- Nationality: Australian
- Born: 15 October 1938
- Died: 12 October 2015 (aged 76)
Motorcycle racing career statistics
Grand Prix motorcycle racing
| Active years | 1965 - 1967 |
| First race | 1965 250cc Spanish Grand Prix |
| Last race | 1967 125cc Ulster Grand Prix |
| Team | Bultaco |
| Starts | Wins | Podiums | Poles | F. laps | Points |
| 3 | 0 | 1 | N/A | N/A | 8 |

= Kevin Cass =

Australian motorcycle racer (1938–2015)

Kevin Brian Cass (15 October 1938 – 12 October 2015) was a Grand Prix motorcycle road racer from Australia. He is best known for his motorcycle racing career in the 1960s in both Australia and Europe. He was Australian 125cc Champion in both 1962 and 1963. He raced in Europe at Brands Hatch, the Isle of Man TT and various European Grand Prix events riding both Cotton and Bultaco motorcycles in the 125cc and 250cc classes. Returning to Australia in 1968 with his first wife Virginia, he continued racing and then opened a shop, Kevin Cass Motorcycles in Wollongong, New South Wales.

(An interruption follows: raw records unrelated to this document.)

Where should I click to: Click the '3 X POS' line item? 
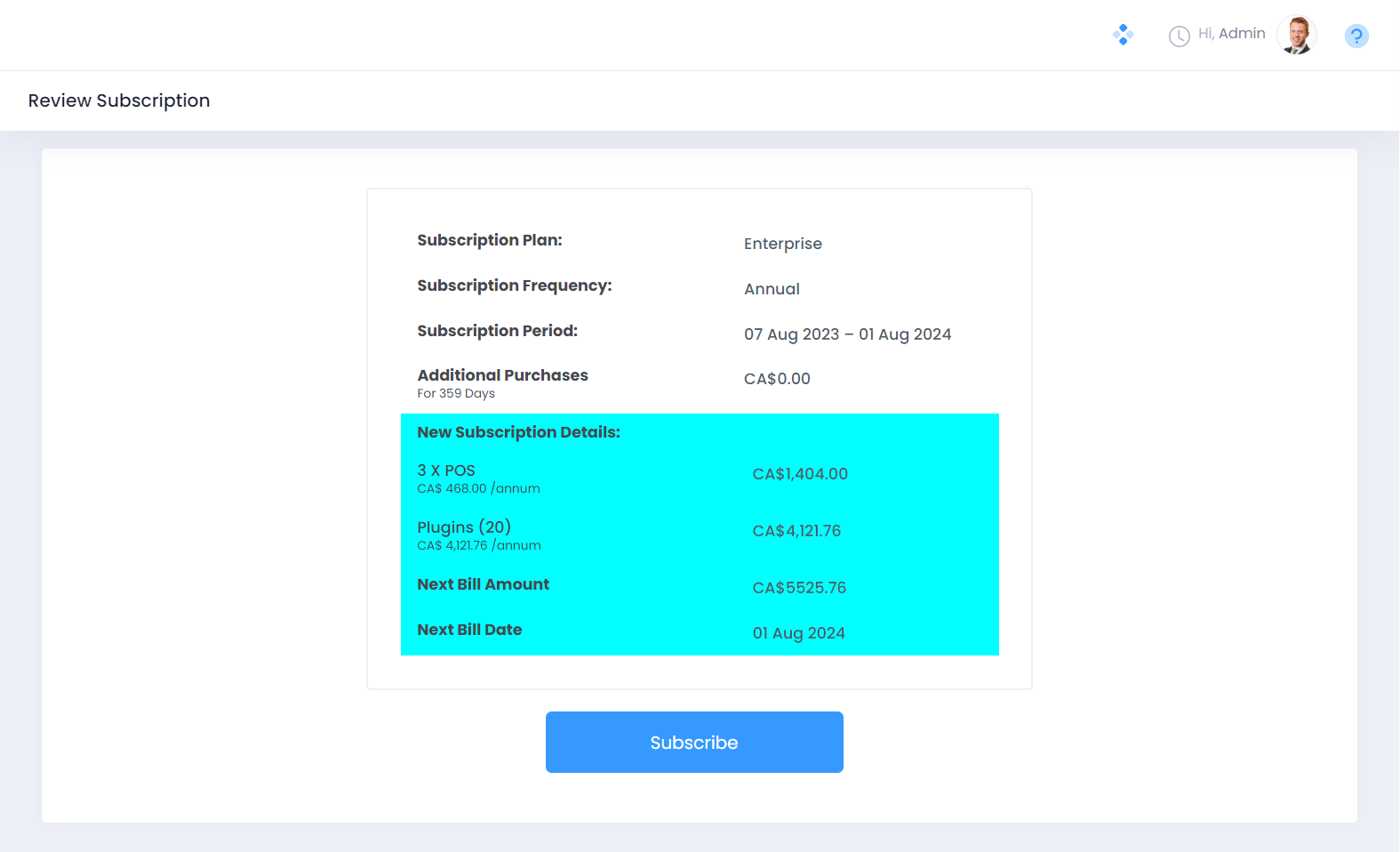(x=446, y=470)
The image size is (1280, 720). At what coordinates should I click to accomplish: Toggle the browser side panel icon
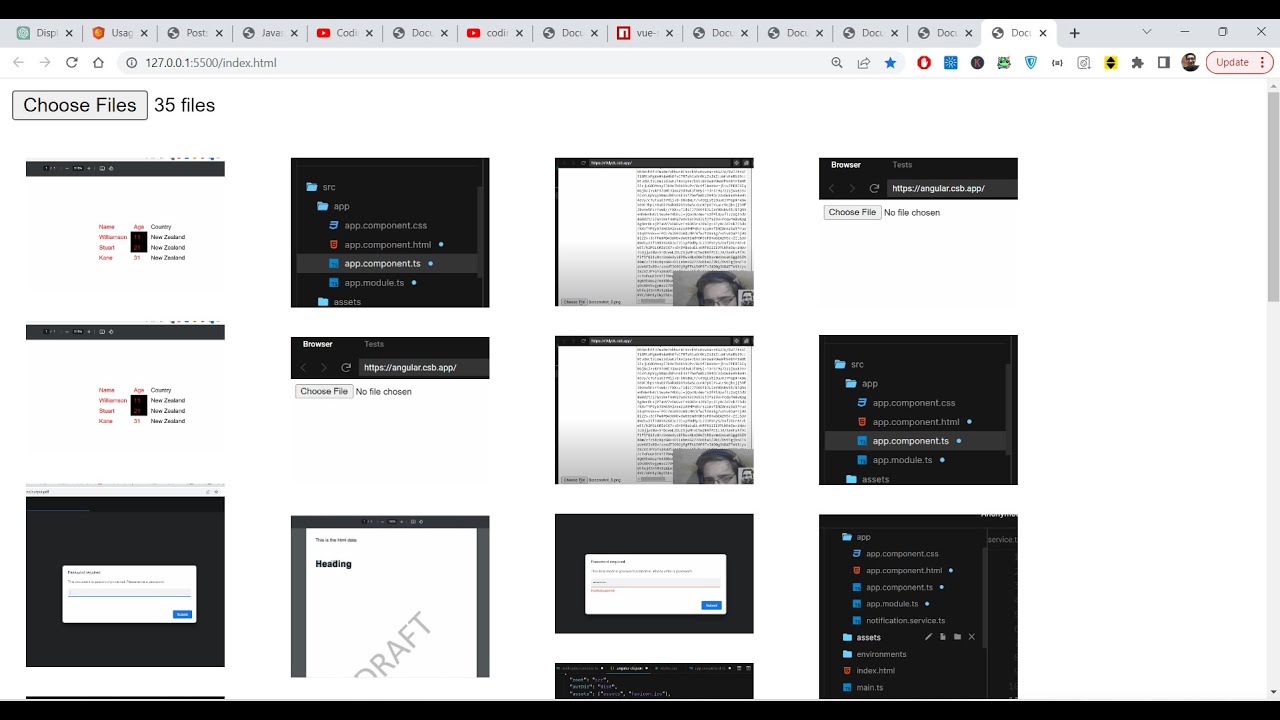(1163, 62)
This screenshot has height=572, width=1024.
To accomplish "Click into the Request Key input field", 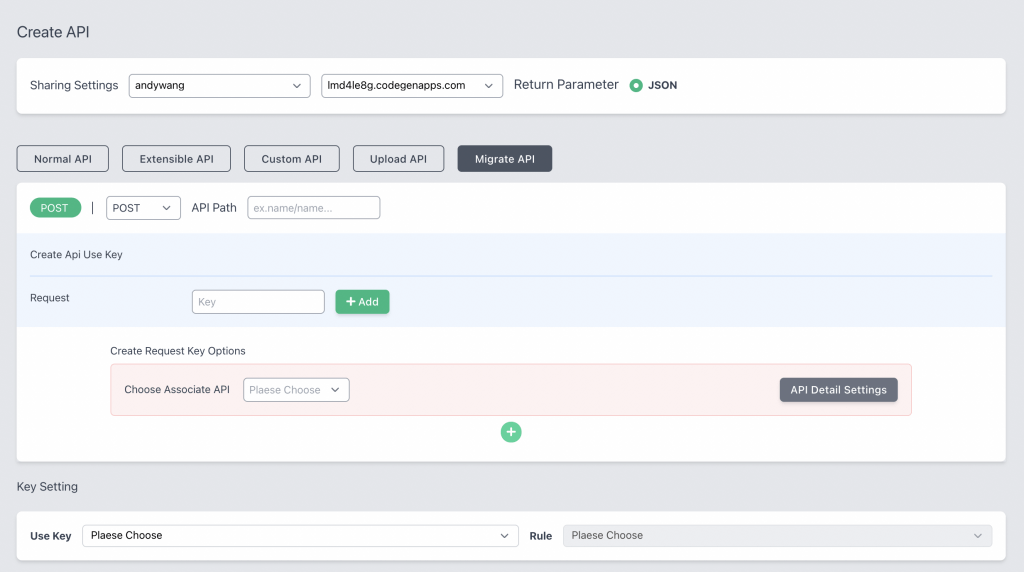I will click(x=258, y=302).
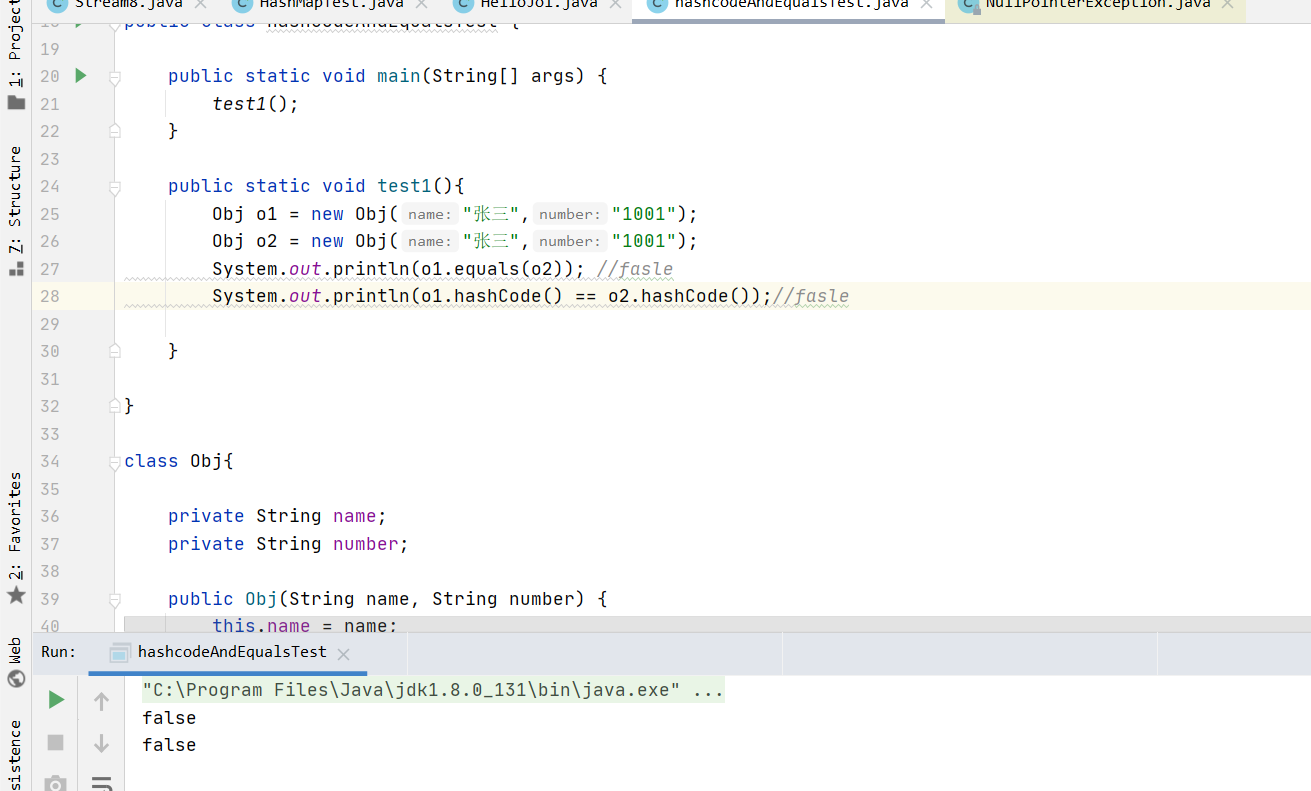The width and height of the screenshot is (1311, 791).
Task: Click the java.exe path in console
Action: point(420,689)
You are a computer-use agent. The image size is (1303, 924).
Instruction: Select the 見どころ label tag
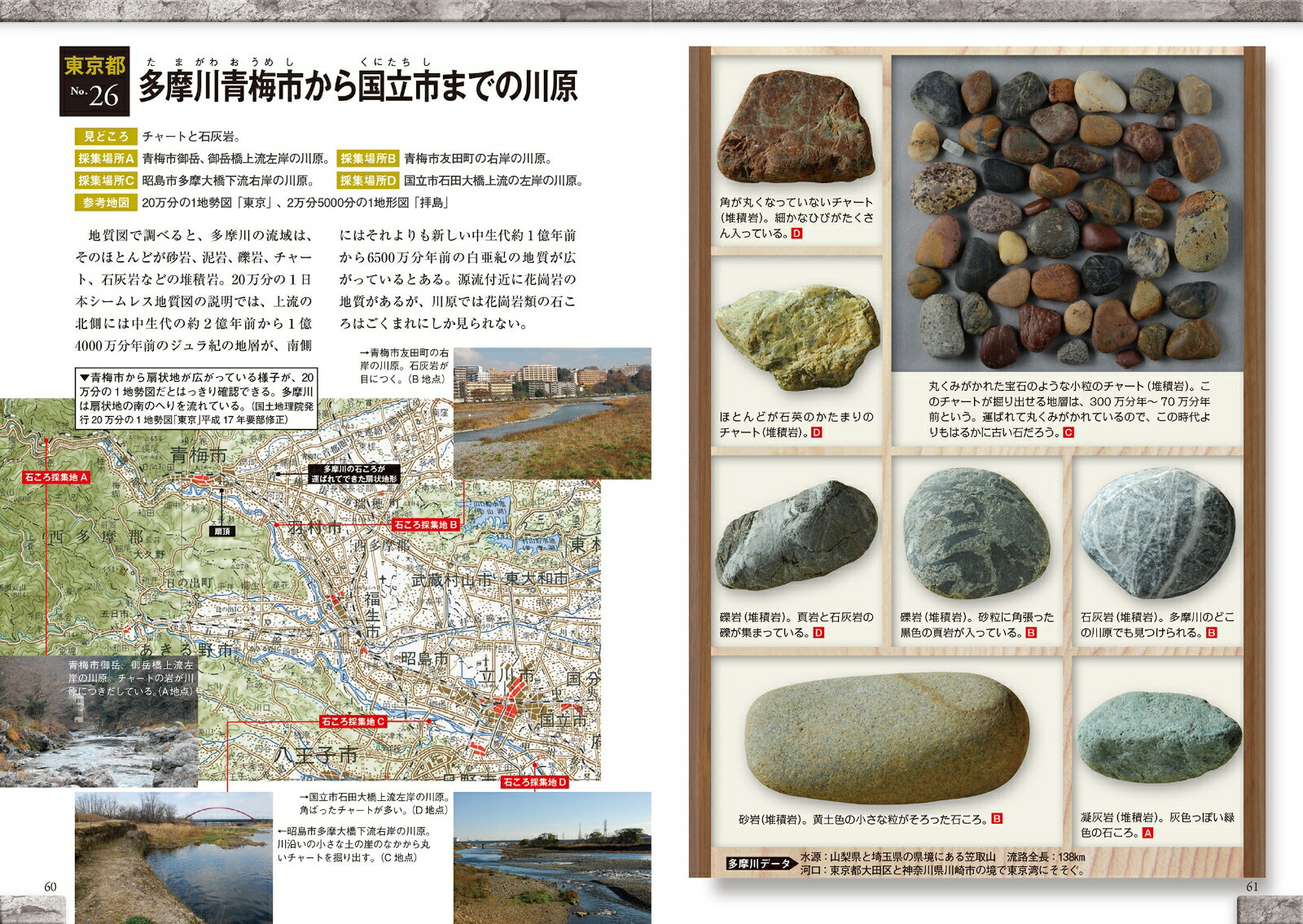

Also an accomplished mechanical engineer, Cass designed and built numerous championship racing bikes and supported the likes of Peter Stronach, Dave Burgess, Murray Sayle, Warren Willing and the young Wayne Gardner in their racing careers. His bikes had particular success at the Castrol Six Hour race.

In the 1980s, Cass became increasingly involved in the restoration and re-building of vintage motorcycles. Sponsored by Australian Geographic, he re-created the first 1925 circumnavigation of Australia on a motorcycle, a 16,000 km journey which took place on a 1924 Douglas.

Cass lived with his wife Helen in Wollongong where he restored vintage motorcycles. He had three children and four grandchildren. He died at the age of 76 on 12 October 2015.